AMPA receptors are the main glutamate receptor type that mediates the fast excitatory response of neurons to glutamatergic input, and they are formed from combinations of the glutamate receptor subunits GluR1–4 (Keinanen et al., 1990, Seeburg, 1993, Hollmann & Heinemann, 1994). The subunit composition of AMPA-type glutamate receptors influences their divalent ion permeability, rectification, sensitivity to polyamines, and kinetics (Seeburg, 1993, Hollmann & Heinemann, 1994, Jonas & Burnashev, 1995). Immunohistochemical and in situ hybridization studies in rodents have demonstrated that most basal ganglia neurons possess AMPA receptor subunits, with neuron type-specific differences in subunit composition (Tallaksen-Greene & Albin, 1994, Chen et al., 1996, Paquet & Smith, 1996, Kwok et al., 1997, Deng et al., 2007). For example, in rats medium-sized spiny GABAergic striatal projection neurons are enriched in GluR1, GluR2 and/or GluR3, whereas parvalbuminergic and cholinergic aspiny GABAergic striatal interneurons are enriched in GluR1 and/or GluR4 (Tallaksen-Greene & Albin, 1994, Bernard et al., 1996, Chen et al., 1996, Chen et al., 1998, Paquet & Smith, 1996, Kwok et al., 1997, Stefani et al., 1998, Deng et al., 2007).
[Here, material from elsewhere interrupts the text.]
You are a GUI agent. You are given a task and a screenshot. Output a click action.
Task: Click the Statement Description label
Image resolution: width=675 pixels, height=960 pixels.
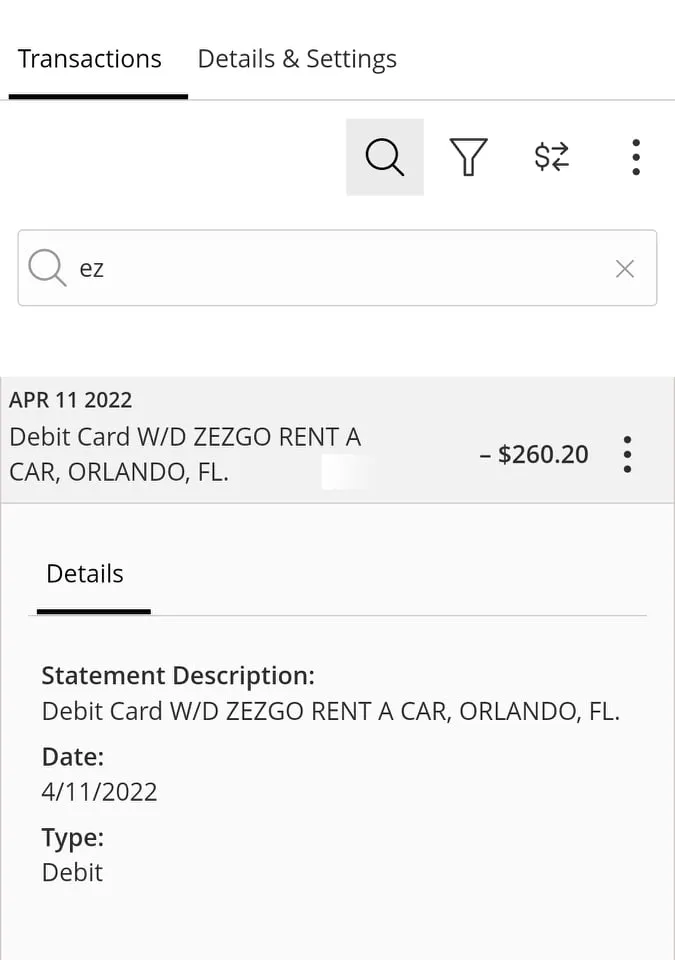click(x=178, y=675)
The differential expression of AMPA-type receptor subunits in projection neurons and interneurons may explain differences among these neuron types in their AMPA-mediated responses to glutamate or cortical excitation (Götz et al., 1997, Calabresi et al., 1998, Stefani et al., 1998, Vorobjev et al., 2000).

AMPA receptors have been identified in monkey (Martin et al., 1993a) and human basal ganglia (Meng et al., 1997, Tomiyama et al., 1997) by in situ hybridization histochemistry and immunohistochemistry, but detailed information on the types of neurons possessing the different AMPA subunits in monkey basal ganglia is not available. We thus used immunohistochemistry to characterize the size, shape and abundance of perikarya possessing GluR1-4 AMPA subunits in the striatum of rhesus monkey. Data on the size, shape and abundance of the various striatal neuron types allowed us to use AMPA subunit localization to clarify the AMPA subunits on specific basal ganglia neuron types.